═════ Input for this task ═════
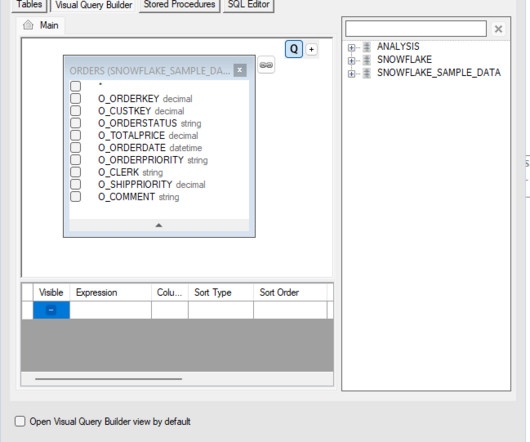The image size is (530, 442).
Task: Collapse the ORDERS field list using the up arrow
Action: tap(159, 225)
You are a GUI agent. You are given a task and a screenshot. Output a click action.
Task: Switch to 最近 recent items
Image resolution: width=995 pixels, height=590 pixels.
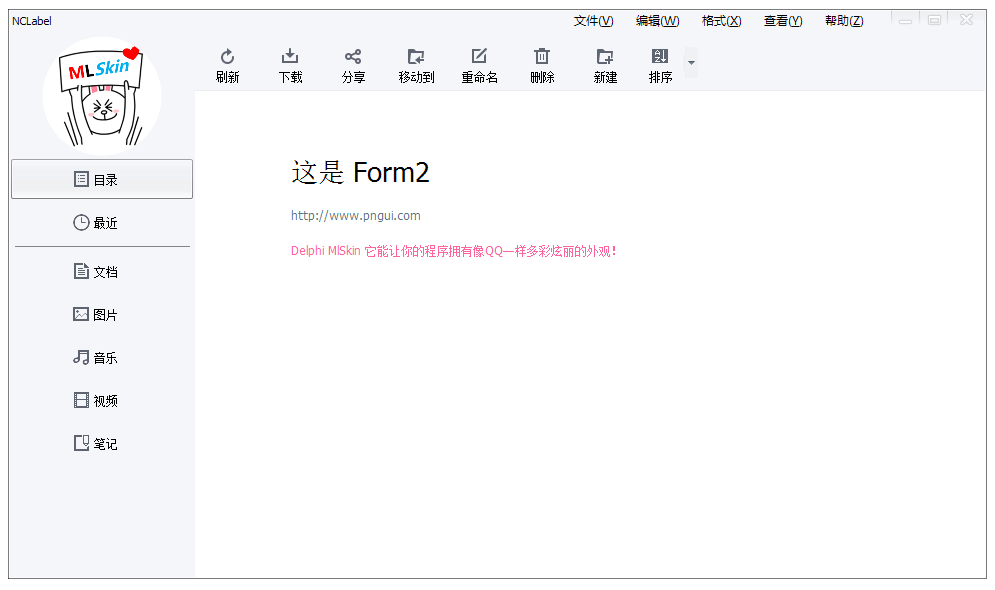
═════
◆ Work request:
Transcribe only the lines from the line holding "You are a GUI" to the final line of the listing above. Keep them exact, include both ends, and skip the pictures.

◆ Finished exercise:
You are a GUI agent. You are given a task and a screenshot. Output a click action.
Task: Switch to 最近 recent items
Image resolution: width=995 pixels, height=590 pixels.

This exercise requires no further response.